This may not seem like that big of a deal, it's just theatre, right? But how do we promote the shows? Do we specialize any attention to outlets such as The Black Chronicle? As it turns out, my manager decided that she didn't want to specialize any promotions toward any specific community. Stories ran in newspapers including The Oklahoman, The Gazette, and also The Black Chronicle without specializing the message when we sent out the press releases. Whether this across the board equal press release was the right move, I don't know. But the situation did bring up the thoughts of how do we promote shows with a potential special interest to a community without coming across as pandering.
The majority of people I've met working in the arts tend to be white, not just on stage but also in the office and working backstage. This requires diligence on the part of the public relations staff to make sure that everyone is equally represented by the organization.

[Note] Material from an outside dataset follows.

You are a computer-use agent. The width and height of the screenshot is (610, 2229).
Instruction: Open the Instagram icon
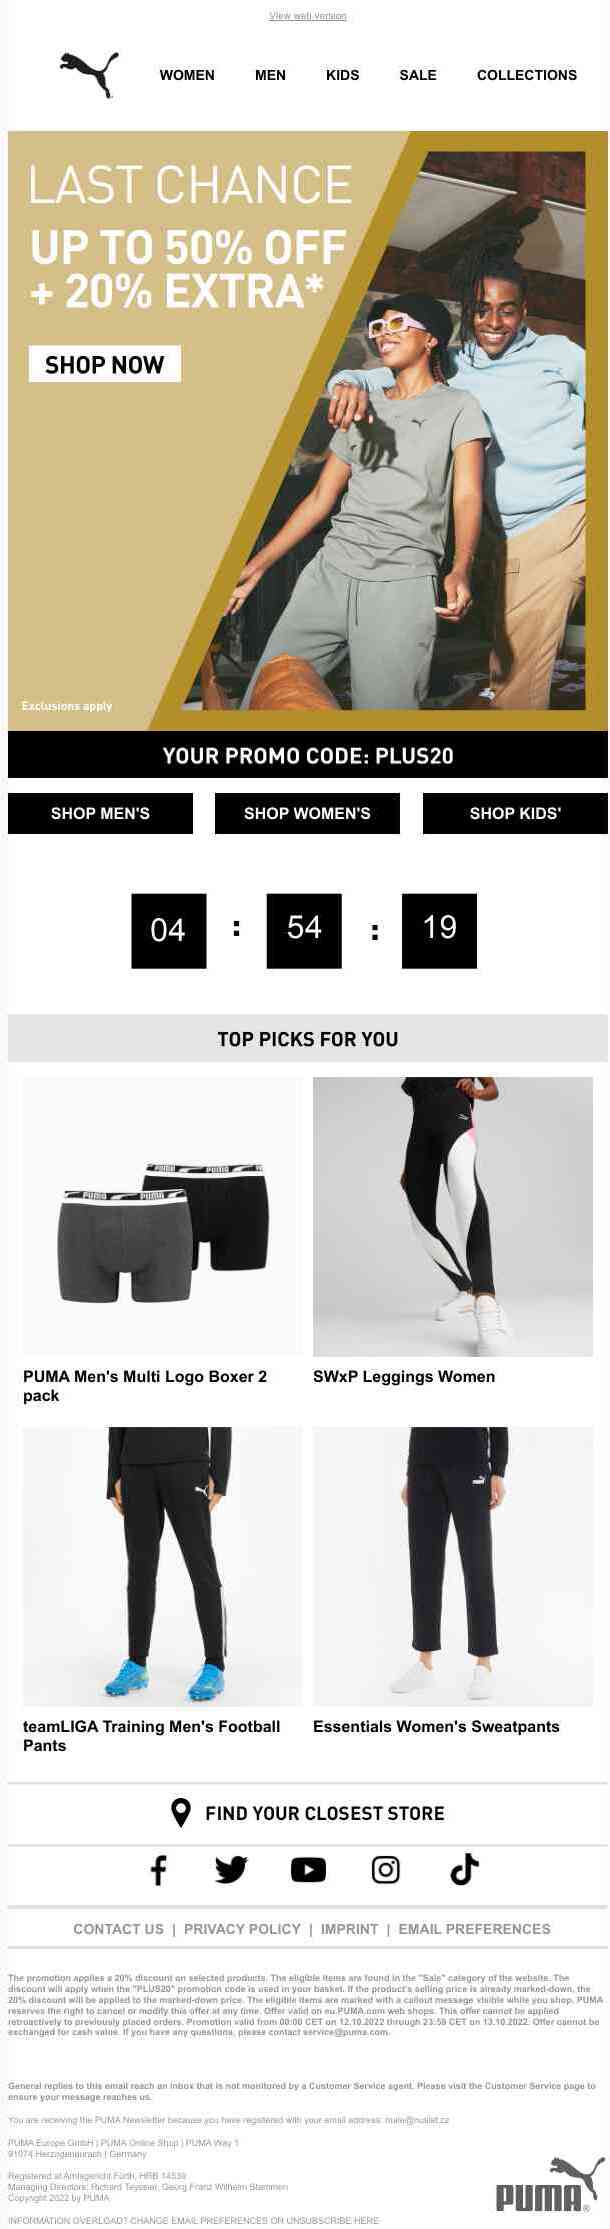385,1869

My job out of college was with a local home builder. The company actually had a pretty racially diverse set of employees. This may have had to do a lot with the fact that the owners belong to a minority and they felt a need for diversity in their business. However with gender diversity, just looking at how many men and women worked for the company did not provide an accurate view of the company as a whole.

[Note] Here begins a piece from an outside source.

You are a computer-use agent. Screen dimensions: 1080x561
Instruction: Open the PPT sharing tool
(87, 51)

Between positions in the field (construction and warranty) and in the office and sales, the amount of jobs were fairly evenly split. But the construction positions were all male. I had heard there had been one female assistant superintendent in the field at one point, but she didn't feel comfortable. The office jobs were predominantly female, to the point that if anyone in the office needed something done that was slightly more physical, it came down to me and a guy in architecture to do it for them. Every time.
A further analysis of management showed that even though women were being hired, there were still more men with positions of management than women. There may have been cultural reasons for this, but I can't really make any assumptions.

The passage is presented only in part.